Task brief
Can you rewrite these rows as a numbered list, one item per line, leaving out any blank lines?

— begin The input —

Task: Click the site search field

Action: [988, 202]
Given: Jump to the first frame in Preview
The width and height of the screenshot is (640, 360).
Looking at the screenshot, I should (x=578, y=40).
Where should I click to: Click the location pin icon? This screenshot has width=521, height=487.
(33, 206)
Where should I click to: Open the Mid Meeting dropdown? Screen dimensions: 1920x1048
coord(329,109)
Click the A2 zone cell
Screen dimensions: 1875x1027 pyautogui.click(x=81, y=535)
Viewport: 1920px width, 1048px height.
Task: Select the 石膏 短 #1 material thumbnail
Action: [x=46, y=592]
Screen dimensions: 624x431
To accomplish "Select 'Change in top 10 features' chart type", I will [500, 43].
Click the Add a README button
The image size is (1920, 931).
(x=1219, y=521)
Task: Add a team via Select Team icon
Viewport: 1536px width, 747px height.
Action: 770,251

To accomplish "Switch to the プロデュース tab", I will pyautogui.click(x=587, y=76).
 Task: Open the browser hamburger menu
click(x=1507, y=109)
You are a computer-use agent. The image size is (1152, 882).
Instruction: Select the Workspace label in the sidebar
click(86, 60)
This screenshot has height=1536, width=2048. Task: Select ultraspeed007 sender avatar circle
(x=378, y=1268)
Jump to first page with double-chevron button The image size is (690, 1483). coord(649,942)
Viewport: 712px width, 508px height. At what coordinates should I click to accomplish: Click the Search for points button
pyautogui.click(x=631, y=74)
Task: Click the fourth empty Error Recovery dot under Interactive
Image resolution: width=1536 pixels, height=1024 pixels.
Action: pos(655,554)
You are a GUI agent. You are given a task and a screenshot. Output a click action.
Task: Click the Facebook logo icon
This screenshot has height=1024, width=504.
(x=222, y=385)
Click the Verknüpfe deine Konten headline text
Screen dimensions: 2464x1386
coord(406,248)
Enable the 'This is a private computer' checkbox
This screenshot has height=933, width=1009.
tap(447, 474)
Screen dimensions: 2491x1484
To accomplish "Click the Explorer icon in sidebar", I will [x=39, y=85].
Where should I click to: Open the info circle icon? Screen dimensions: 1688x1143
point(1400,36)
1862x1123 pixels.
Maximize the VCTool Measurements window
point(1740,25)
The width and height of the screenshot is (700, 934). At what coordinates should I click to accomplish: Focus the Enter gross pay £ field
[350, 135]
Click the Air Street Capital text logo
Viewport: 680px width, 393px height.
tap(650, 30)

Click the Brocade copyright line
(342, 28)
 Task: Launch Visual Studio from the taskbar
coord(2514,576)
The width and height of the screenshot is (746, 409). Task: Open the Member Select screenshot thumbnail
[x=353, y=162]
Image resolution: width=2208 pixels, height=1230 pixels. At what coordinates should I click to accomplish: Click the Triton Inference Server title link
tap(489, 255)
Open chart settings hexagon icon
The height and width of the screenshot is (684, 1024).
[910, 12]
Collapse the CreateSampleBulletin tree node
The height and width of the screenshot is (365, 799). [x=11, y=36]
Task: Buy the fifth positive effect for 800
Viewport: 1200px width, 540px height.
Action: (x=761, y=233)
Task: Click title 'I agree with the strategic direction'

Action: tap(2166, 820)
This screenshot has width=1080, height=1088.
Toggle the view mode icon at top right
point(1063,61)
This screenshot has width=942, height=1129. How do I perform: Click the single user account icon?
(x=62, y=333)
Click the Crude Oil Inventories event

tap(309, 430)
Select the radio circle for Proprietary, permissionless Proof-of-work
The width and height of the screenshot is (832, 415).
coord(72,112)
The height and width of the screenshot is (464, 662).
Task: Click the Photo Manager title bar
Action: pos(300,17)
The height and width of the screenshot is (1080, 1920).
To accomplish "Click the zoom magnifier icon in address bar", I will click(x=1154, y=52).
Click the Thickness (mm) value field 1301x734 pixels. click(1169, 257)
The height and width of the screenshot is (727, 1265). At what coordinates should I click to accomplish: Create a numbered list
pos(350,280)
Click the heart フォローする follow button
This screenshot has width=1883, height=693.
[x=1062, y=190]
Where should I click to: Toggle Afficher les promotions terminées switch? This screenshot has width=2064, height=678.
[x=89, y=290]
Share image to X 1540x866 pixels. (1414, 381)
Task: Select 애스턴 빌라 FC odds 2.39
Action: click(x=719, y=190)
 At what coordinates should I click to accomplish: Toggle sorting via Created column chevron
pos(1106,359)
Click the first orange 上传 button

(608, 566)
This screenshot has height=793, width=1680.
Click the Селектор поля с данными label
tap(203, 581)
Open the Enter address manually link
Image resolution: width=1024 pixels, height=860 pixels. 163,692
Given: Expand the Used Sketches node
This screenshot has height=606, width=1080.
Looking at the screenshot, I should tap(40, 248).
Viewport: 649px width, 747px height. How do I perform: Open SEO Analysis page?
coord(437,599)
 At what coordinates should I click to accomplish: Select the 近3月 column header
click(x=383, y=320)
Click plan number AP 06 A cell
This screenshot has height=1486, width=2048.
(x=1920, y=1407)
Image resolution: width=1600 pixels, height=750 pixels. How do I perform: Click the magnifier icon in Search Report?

— end The input —

Full response
1. Task: Click the site search field
2. Action: [988, 202]
3. Given: Jump to the first frame in Preview
4. The width and height of the screenshot is (640, 360).
5. Looking at the screenshot, I should (x=578, y=40).
6. Where should I click to: Click the location pin icon? This screenshot has width=521, height=487.
7. (33, 206)
8. Where should I click to: Open the Mid Meeting dropdown? Screen dimensions: 1920x1048
9. coord(329,109)
10. Click the A2 zone cell
11. Screen dimensions: 1875x1027 pyautogui.click(x=81, y=535)
12. Viewport: 1920px width, 1048px height.
13. Task: Select the 石膏 短 #1 material thumbnail
14. Action: [x=46, y=592]
15. Screen dimensions: 624x431
16. To accomplish "Select 'Change in top 10 features' chart type", I will [500, 43].
17. Click the Add a README button
18. The image size is (1920, 931).
19. (x=1219, y=521)
20. Task: Add a team via Select Team icon
21. Viewport: 1536px width, 747px height.
22. Action: 770,251
23. To accomplish "Switch to the プロデュース tab", I will pyautogui.click(x=587, y=76).
24.  Task: Open the browser hamburger menu
25. click(x=1507, y=109)
26. You are a computer-use agent. The image size is (1152, 882).
27. Instruction: Select the Workspace label in the sidebar
28. click(86, 60)
29. This screenshot has height=1536, width=2048. Task: Select ultraspeed007 sender avatar circle
30. (x=378, y=1268)
31. Jump to first page with double-chevron button The image size is (690, 1483). coord(649,942)
32. Viewport: 712px width, 508px height. At what coordinates should I click to accomplish: Click the Search for points button
33. pyautogui.click(x=631, y=74)
34. Task: Click the fourth empty Error Recovery dot under Interactive
35. Image resolution: width=1536 pixels, height=1024 pixels.
36. Action: pos(655,554)
37. You are a GUI agent. You are given a task and a screenshot. Output a click action.
38. Task: Click the Facebook logo icon
39. This screenshot has height=1024, width=504.
40. (x=222, y=385)
41. Click the Verknüpfe deine Konten headline text
42. Screen dimensions: 2464x1386
43. coord(406,248)
44. Enable the 'This is a private computer' checkbox
45. This screenshot has height=933, width=1009.
46. tap(447, 474)
47. Screen dimensions: 2491x1484
48. To accomplish "Click the Explorer icon in sidebar", I will [x=39, y=85].
49. Where should I click to: Open the info circle icon? Screen dimensions: 1688x1143
50. point(1400,36)
51. 1862x1123 pixels.
52. Maximize the VCTool Measurements window
53. point(1740,25)
54. The width and height of the screenshot is (700, 934). At what coordinates should I click to accomplish: Focus the Enter gross pay £ field
55. [350, 135]
56. Click the Air Street Capital text logo
57. Viewport: 680px width, 393px height.
58. tap(650, 30)
59. Click the Brocade copyright line
60. (342, 28)
61.  Task: Launch Visual Studio from the taskbar
62. coord(2514,576)
63. The width and height of the screenshot is (746, 409). Task: Open the Member Select screenshot thumbnail
64. [x=353, y=162]
65. Image resolution: width=2208 pixels, height=1230 pixels. At what coordinates should I click to accomplish: Click the Triton Inference Server title link
66. tap(489, 255)
67. Open chart settings hexagon icon
68. The height and width of the screenshot is (684, 1024).
69. [910, 12]
70. Collapse the CreateSampleBulletin tree node
71. The height and width of the screenshot is (365, 799). [x=11, y=36]
72. Task: Buy the fifth positive effect for 800
73. Viewport: 1200px width, 540px height.
74. Action: (x=761, y=233)
75. Task: Click title 'I agree with the strategic direction'
76. Action: tap(2166, 820)
77. This screenshot has width=1080, height=1088.
78. Toggle the view mode icon at top right
79. point(1063,61)
80. This screenshot has width=942, height=1129. How do I perform: Click the single user account icon?
81. (x=62, y=333)
82. Click the Crude Oil Inventories event
83. tap(309, 430)
84. Select the radio circle for Proprietary, permissionless Proof-of-work
85. The width and height of the screenshot is (832, 415).
86. coord(72,112)
87. The height and width of the screenshot is (464, 662).
88. Task: Click the Photo Manager title bar
89. Action: pos(300,17)
90. The height and width of the screenshot is (1080, 1920).
91. To accomplish "Click the zoom magnifier icon in address bar", I will click(x=1154, y=52).
92. Click the Thickness (mm) value field 1301x734 pixels. click(1169, 257)
93. The height and width of the screenshot is (727, 1265). At what coordinates should I click to accomplish: Create a numbered list
94. pos(350,280)
95. Click the heart フォローする follow button
96. This screenshot has width=1883, height=693.
97. [x=1062, y=190]
98. Where should I click to: Toggle Afficher les promotions terminées switch? This screenshot has width=2064, height=678.
99. [x=89, y=290]
100. Share image to X 1540x866 pixels. (1414, 381)
101. Task: Select 애스턴 빌라 FC odds 2.39
102. Action: click(x=719, y=190)
103.  At what coordinates should I click to accomplish: Toggle sorting via Created column chevron
104. pos(1106,359)
105. Click the first orange 上传 button
106. (608, 566)
107. This screenshot has height=793, width=1680.
108. Click the Селектор поля с данными label
109. tap(203, 581)
110. Open the Enter address manually link
111. Image resolution: width=1024 pixels, height=860 pixels. 163,692
112. Given: Expand the Used Sketches node
113. This screenshot has height=606, width=1080.
114. Looking at the screenshot, I should tap(40, 248).
115. Viewport: 649px width, 747px height. How do I perform: Open SEO Analysis page?
116. coord(437,599)
117.  At what coordinates should I click to accomplish: Select the 近3月 column header
118. click(x=383, y=320)
119. Click plan number AP 06 A cell
120. This screenshot has height=1486, width=2048.
121. (x=1920, y=1407)
122. Image resolution: width=1600 pixels, height=750 pixels. How do I perform: Click the magnifier icon in Search Report?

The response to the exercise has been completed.